# 2 Towerkühler verbinden?



## Balko29 (16. April 2011)

*2 Towerkühler verbinden?*

Mache mir jetzt schon seit Tagen Gedanken( just for Fun) ob man die Külleistung verbessern kann, indem man an den Towerkühler der im Gehäuse ist sagen wir mal 1bis2 Kupferrohre anbringt und diese mit einem anderen Towerkühler der außerhalb des Gehäuses ist verbindet z.B zusammen Schweißt) und An den außenstehenden Kühler dann mit 2-3 Lüfter bestückt. Würde die Prozzi Temps dadurch besser werden? Ist nur mal sone Überlegung.
Thx


----------



## Lan_Party (16. April 2011)

Ich denke nicht da der weg der die wärme Leitung muss zu lang ist. Man könnte genauso einen Kupferblock auf die cpu hauen.  Ist so meine Theorie ob es so ist weiß ich net.


----------



## Kaktus (16. April 2011)

*AW: 2 Towerkühler verbinden?*

Das macht keinen Sinn. Du brauchst Heatpipes.... bitte das nicht mit einer Kupferröhre verwechseln. Heatpipes sind nicht einfach nur geschlossene Röhren in denen Luft drin ist. Das ist wesentlich komplexer 

Dann müsstest du die Heatpipes direkt am Kühlerboden anbringen. Einfach nur irgendwo dran löten, funktioniert rein überhaupt nicht. Außerdem ist bei dieser Länge, fraglich ob der Wrmetransport noch gut funktioniert. Ich bezweifle es sehr stark. Dazu kühlt sich die Röhre zu stark ab und Heatpipes funktionieren bei Hitze besser. Anders gesagt, Idee gut..... fehlendes Grundwissen.... Erfolg auf praktikable und Sinnvolle Umsetzung... aussichtslos


----------



## $.Crackpipeboy.$ (16. April 2011)

*AW: 2 Towerkühler verbinden?*

Eigentlich ist in den Heatpipes ne Flüssigkeit...jedenfalls früher.


----------



## Balko29 (16. April 2011)

War nur son Gedanke.


----------



## Keygen (16. April 2011)

*AW: 2 Towerkühler verbinden?*

kannst den zweiten kühlblock ja neben dem anderen bauen, nicht übereinander, dann sollte der weg nicht so lang sein


----------



## Ossiracer (16. April 2011)

*AW: 2 Towerkühler verbinden?*

Theoretisch ist das sogar möglich, jedoch brauchst du ein anderes Transportmedium beziehungsweise einen Kreislauf, in dem das Transportmedium zirkuliert.


----------



## klefreak (16. April 2011)

*AW: 2 Towerkühler verbinden?*



Ossiracer schrieb:


> Theoretisch ist das sogar möglich, jedoch brauchst du ein anderes Transportmedium beziehungsweise einen Kreislauf, in dem das Transportmedium zirkuliert.


 
und dann ist man recht schnell bei einer handelsüblichen Wasserkühlung


----------



## Dr Bakterius (16. April 2011)

*AW: 2 Towerkühler verbinden?*

Jepp da kann man gleich eine Wasserkühlung bauen.
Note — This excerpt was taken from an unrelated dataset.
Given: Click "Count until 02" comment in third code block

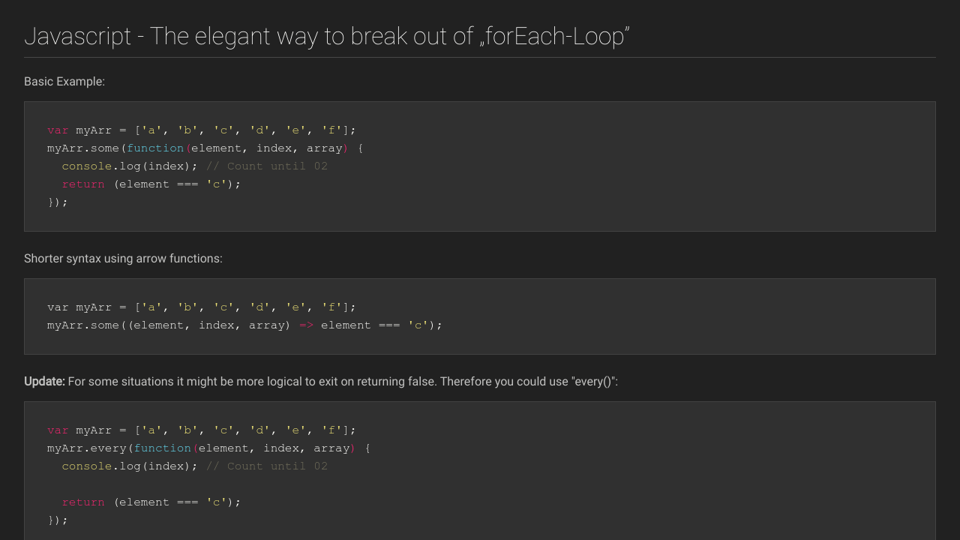Looking at the screenshot, I should click(x=267, y=466).
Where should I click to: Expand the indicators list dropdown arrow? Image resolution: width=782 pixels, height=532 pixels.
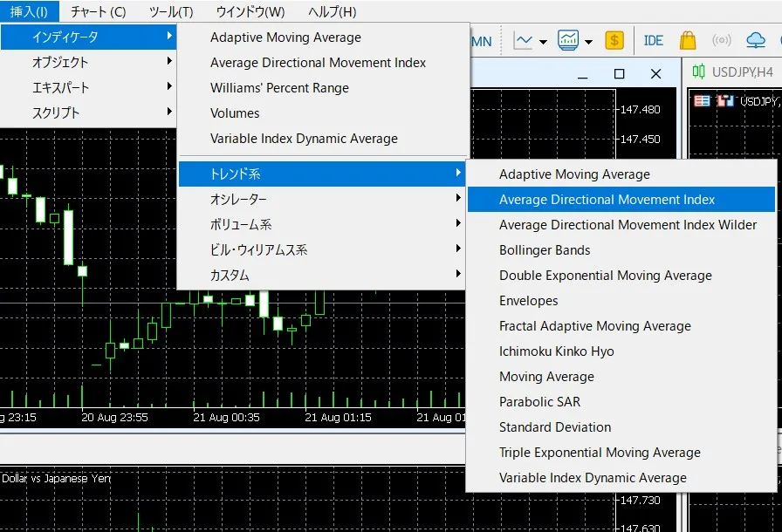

Ein Kühler soll ja die Temperatur schnell an die Umgebung abgeben, was bei der Wegstrecke und einem nur mit Luft gefüllten Rohr nicht möglich ist, die Verbindung müßte ja quasi am Kühlerboden erfolgen und ohne Transportmedium eher sinnfrei.


----------



## Scorpio78 (16. April 2011)

*AW: 2 Towerkühler verbinden?*

Sinnfrei, da die Wärme nicht wirklich abgeleitet wird, da dem Kupferrohr ein Transportmedium zum Wärmetausch fehlen würde (in Heatpipes meisst destiliertes Wasser).
Aber die Idee mit dem Kupferblock finge ich lustig. Vieleicht wahlweise nen Topf mit Wasser auf die CPU stellen  @ LAN_Party


----------



## klefreak (16. April 2011)

*AW: 2 Towerkühler verbinden?*



Scorpio78 schrieb:


> Sinnfrei, da die Wärme nicht wirklich abgeleitet wird, da dem Kupferrohr ein Transportmedium zum Wärmetausch fehlen würde (in Heatpipes meisst destiliertes Wasser).
> Aber die Idee mit dem Kupferblock finge ich lustig. Vieleicht wahlweise nen Topf mit Wasser auf die CPU stellen  @ LAN_Party


 
Wärmerohr - Heatpipe  infos auf Wikipedia



			Dieser Inhalt steht nur eingeloggten Mitgliedern zur Verfügung.


----------



## Keygen (16. April 2011)

*AW: 2 Towerkühler verbinden?*

dann macht man draus eine hybrid kühlung, also eine wakü und zugleich eine lukü


----------



## Kaktus (16. April 2011)

*AW: 2 Towerkühler verbinden?*

Jede Wakü ist ein Hybride  Das Wasser dient nur dazu die Wärme schnell aufzunehmen und weg zu transportieren um die Wärme dann großflächig in den Radiatoren abzugeben welche durch Lüfter gekühlt werden.


----------



## ruyven_macaran (17. April 2011)

*AW: 2 Towerkühler verbinden?*

Ich glaube, er meinte eine Kombination aus Wakü und Luftkühlungselementen direkt am Kühlkörper. (Was aufgrund der Abfuhrleistung des Wassers aber sinnlos ist)


----------



## Lan_Party (17. April 2011)

@ scorpio78 
Da könnte man ja noch Löcher bohren und an einen radi anschließen.  Versuchen kann man es ja.


----------



## Keygen (17. April 2011)

*AW: 2 Towerkühler verbinden?*

das meinte ich eben, kupferrohre die als heatpipes nutzbar sind, damit man im wakü modus, einfach die zwei schläuche von der externen wakü anschliesst und wenn man lan party oder sowas macht, dass man einfach wieder rausstecken kann und es dann im normalen lukü system arbeiten lässt, die idee wollte ich immer schon mal machen, aber ich kann nicht so zu bauen :S


----------



## Lan_Party (17. April 2011)

Hmm man könnte eine Kupferblock draufhauen und dann Heatpipes draufhauen diese Bündeln und dann mit einer Wakü verbinden.


----------



## Scorpio78 (17. April 2011)

*AW: 2 Towerkühler verbinden?*



Lan_Party schrieb:


> @ scorpio78
> Da könnte man ja noch Löcher bohren und an einen radi anschließen.  Versuchen kann man es ja.


 
Hmmm, Du bringst mich da auf eine Idee..


----------



## Lan_Party (17. April 2011)

Scorpio78 schrieb:
			
		

> Hmmm, Du bringst mich da auf eine Idee..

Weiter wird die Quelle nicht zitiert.